I like how Judge Reinhardt begins this one: "At first glance, there appears to be something odd about a court of law in a diverse nation such as ours deciding whether a specific individual is or is not 'an Indian.'" Because he's right that I wouldn't ordinarily have thought that criminal liability turns upon this issue. But, yep, it still matters. Here, dispositively. Since Judge Reinhardt reverses the defendant's conviction on the ground that he's not an Indian.
So it's an interesting case from that perspective. Plus it's even more fun since Chief Judge Kozinski writes a whithering dissent. Some selected quotes to give you the tenor: "Worse still, after huffing and puffing for 11 hefty paragraphs and 12 chubby footnotes trying to explain why the district court erred at all, the majority concludes in a single opaque sentence that the error is 'plain.' Just how plain can this error be when the majority has to struggle so long and hard to find any error at all?" Wait a minute. Huffing and puffing?! Hefty and chubby? Are you calling me fat?!
Or the concluding paragraph: "The majority engages in vigorous verbal callisthenics to reach a wholly counter-intuitive—and wrong—result. Along the way, it mucks up several already complex areas of the law and does grave injury to our plain error standard of review. I hasten to run in the other direction." Sweet.
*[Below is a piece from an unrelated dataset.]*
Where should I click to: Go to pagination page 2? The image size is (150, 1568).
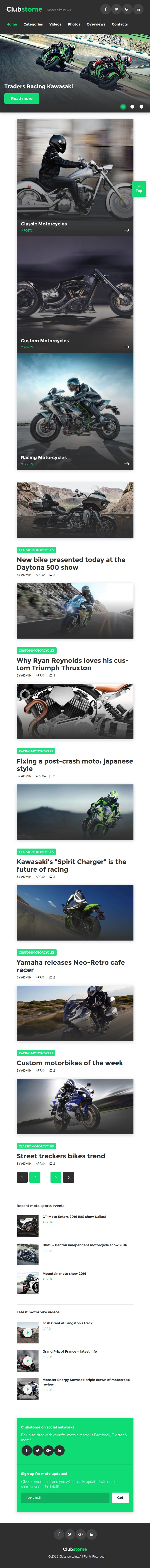point(35,1177)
With anyone else, one might conclude from this exchange that there's a ton of bitterness betweeen these two. But come on. It's Alex and Steve. They're peas in a pod, even when they disagree. More importantly, both of 'em have more than enough self-confidence and thick skin to take it as well as they dish it out. So where others might see merely vitriol, I see two chambers smiling at the slams they've hurled towards the other.